First baseman Freddie Freeman, around whom the Braves’ lineup revolves, is headed to the disabled list with a wrist injury.
Mark Bowman of MLB.com reports that the injury is not believed to be serious, but Freeman tried avoiding the DL and couldn’t get healthy enough to play after missing four games.
It’s a huge loss for Atlanta, because Freeman hit .299 with 12 homers, 20 doubles, and an .887 OPS through 66 games and has an .836 OPS for his career at age 25. Meanwhile, no other Braves player has an OPS above .800 this season and Cameron Maybin at .755 is the next-highest among regulars.
Marlins ace Jose Fernandez had another impressive minor-league rehab start Monday at Single-A, throwing seven innings of one-run ball as he nears a return from Tommy John elbow surgery.
Fernandez struck out 10 batters in a rehab outing last week. This time around he struck out nine, walked one, and allowed four hits while recording 21 outs on just 90 pitches. And afterward the 22-year-old right-hander told Tim Reynolds of the Associated Press that he had “no pain” and “this start did a lot of good things for my mind.”
He’s scheduled to make one final rehab start Saturday at Double-A before coming off the disabled list and rejoining the Marlins’ rotation July 2 against the Giants. It’ll be Fernandez’s first MLB action since May 9, 2014, after which he was shut down with a 2.25 ERA and 257 strikeouts through 224 career innings.
At age 35 and after three underwhelming Angels seasons Albert Pujols seemed to have settled into being a good but not great player, but suddenly he’s hitting like the pre-free agency Cardinals version–also known as ALBERT PUJOLS–again.
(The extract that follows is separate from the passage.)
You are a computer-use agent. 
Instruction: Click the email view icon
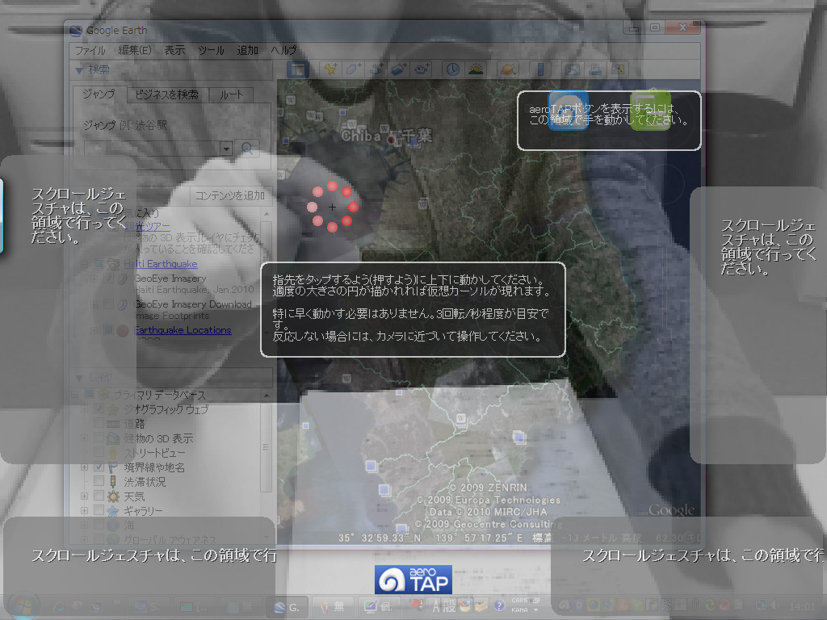point(571,69)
Pujols homered twice Monday night against the Astros, giving him 15 homers in his last 24 games and a league-leading 23 homers on the season.
His current .917 OPS is Pujols’ highest since 2010, when he finished runner-up in the MVP voting to Joey Votto of the Reds. And once you adjust for offensive levels being down across baseball, his OPS+ of 156 is well above his mark of 128 for the Angels from 2012-2014 and a shade below his mark of 170 for the Cardinals from 2001-2011.
Pujols’ great overall production in St. Louis involved huge batting averages, outstanding strike-zone control, and big-time power. Right now it’s mostly just the big-time power, because he’s hitting .275 and has just 21 walks in 283 plate appearances for a walk rate that’s nearly half of what is was during his peak. However, during his last 35 games Pujols has hit .328 with 17 homers, more walks than strikeouts, and a 1.168 OPS.